Pyrogens: Fever-inducing agents. Endogenous pyrogens: (endo- from inside) Caused by our WBCs and macrophages. Exogenous pyrogens: (exo- from outside) Caused by bacteria and viruses. When our neutrophils and macrophages fight pathogens, they secrete a variety of polypeptides called endogenous pyrogens. These stimulate neurons of the anterior hypothalamus to raise the set point for body temperature. Prostaglandin E2 is secreted by the hypothalamus. Aspirin and ibuprofen reduce fever by inhibiting prostaglandin synthesis! When the set point for our temperature rises, a person shivers to generate heat and the cutaneous arteries constriction to reduce heat loss. This is the effect of fever, or pyrexia. Fever is commonly regarded as an undesirable side effect of illness and efforts are constantly made to reduce fever, but it’s actually our defense mechanism against fighting illness and does us more good than harm!

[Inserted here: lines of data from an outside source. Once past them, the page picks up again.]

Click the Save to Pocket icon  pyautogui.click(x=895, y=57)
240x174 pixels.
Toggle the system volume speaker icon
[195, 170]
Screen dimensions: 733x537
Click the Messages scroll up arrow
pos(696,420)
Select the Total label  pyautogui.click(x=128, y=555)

Reye syndrome In children, chickenpox or influenza is sometimes followed by a serious disorder called Reye syndrome. This disease is characterized by the swelling of brain neurons and swelling of liver viscera. Neurons die from hypoxia and pressure of the swelling brain, which results in nausea, vomiting, disorientation, seizures, and coma. About 30% of victims die; survivors suffer mental retardation. Reye syndrome can be triggered by the use of aspirin to control fever. Hypersensitivity An excessive, harmful immune reaction to antigens. Hypersensitivity includes reactions to tissues transplanted from another person, abnormal reactions to one’s own tissues, or allergens.

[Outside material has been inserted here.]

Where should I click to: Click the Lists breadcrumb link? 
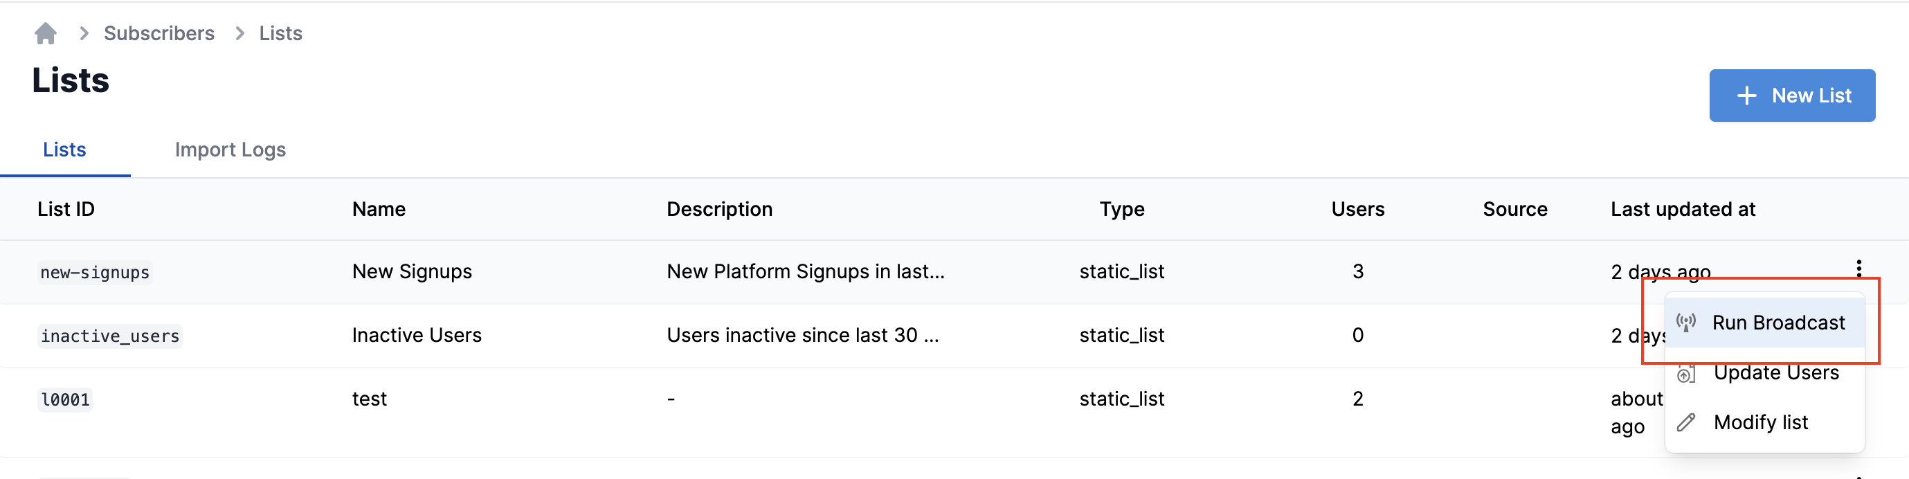[x=280, y=33]
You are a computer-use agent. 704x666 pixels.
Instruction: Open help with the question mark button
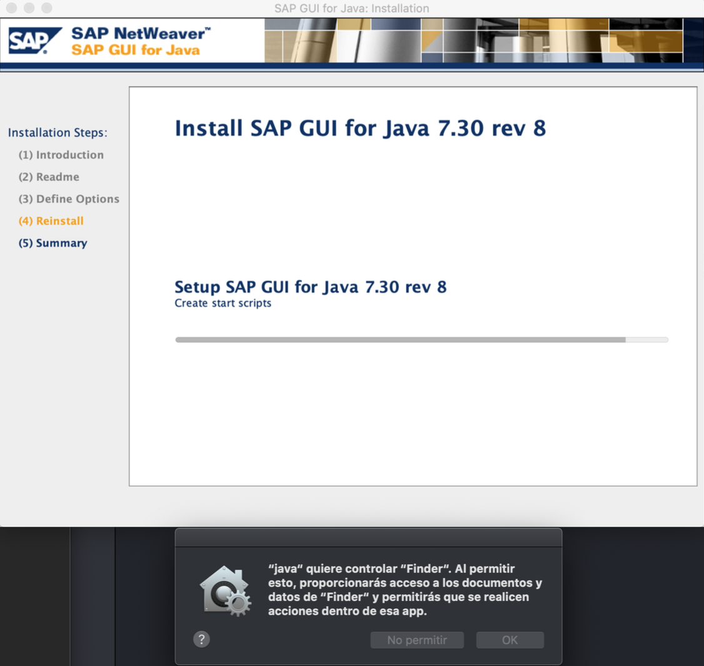point(201,639)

Allergens Environmental antigens such as mold, dust, pollen, vaccines, bee/wasp venom, animal dander, toxins from poisonous plates, nuts, milk, eggs, shellfish. Some drugs such as penicillin are allergenic to some people. Hyperemia The most immediate requirement for dealing with tissue damage and response to pathogen contact is to get defense leukocytes to the site quickly and this is achieved by hyperemia, the increase of blood flow to a localized area by vasodilation. AIDS Acquired immunodeficiency syndrome: A group of conditions caused by HIV. Characterized by a low Tcell count, the person succumbs to opportunistic infections.

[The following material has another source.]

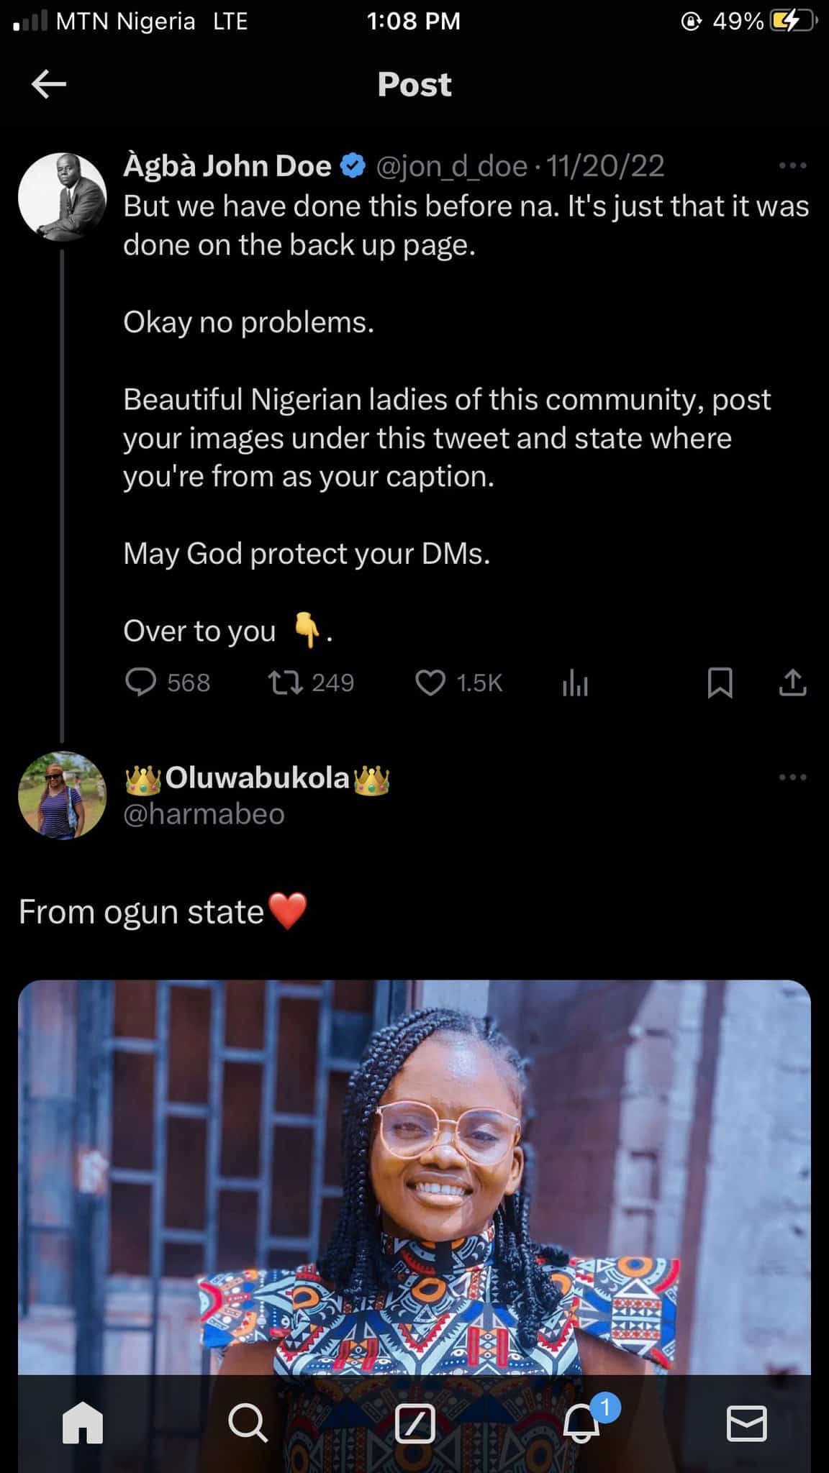
Task: Open more options on Oluwabukola's reply
Action: pyautogui.click(x=792, y=777)
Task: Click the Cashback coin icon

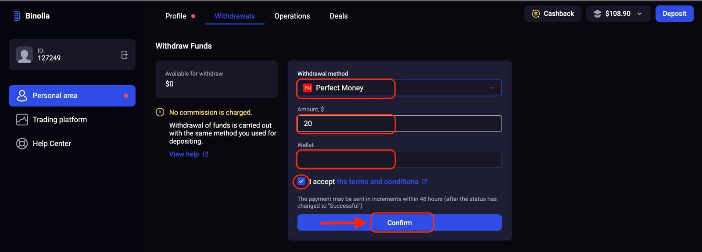Action: coord(536,14)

HIV structure/function The human immunodeficiency virus has an inner core consisting of a protein capsid that encloses two RNA molecules, two enzymes called reverse transcriptase, and other enzymes. The capsid is enclosed in another layer of viral proteins called the matrix. External to this is the viral envelope composed of phospholipids and glycoproteins derived from the host cell. Like other viruses, HIV can only be replicated by living host cells (person’s own). It invades other T-cells, dendritic cells, and macrophages. HIV binds to our cells and tricks them to internalize them; once inside our cells the reverse transcriptase uses its RNA as a template to synthesize DNA (the opposite of usual genetic transcription). Viruses that carry out this reverse transcription are called retroviruses. The new DNA is inserted into the host cell when it may lie dormant for years. When activated, it induces the host cell to replicate the “bad” DNA, thus producing new viruses.

SCID Severe combined immunodeficiency disease: A group of disorders caused by recessive alleles; results in the scarcity or absence of both T-cells and B-cells. Children with SCID are highly vulnerable to opportunistic infections and must live in protective enclosures. The most publicized case of SCID was David Vetter, a boy who spent his life in sterile plastic chambers before finally succumbing at age 12 to cancer triggered by a viral infection. Transplants of bone marrow or fetal thymus may offer hope to victims of SCID.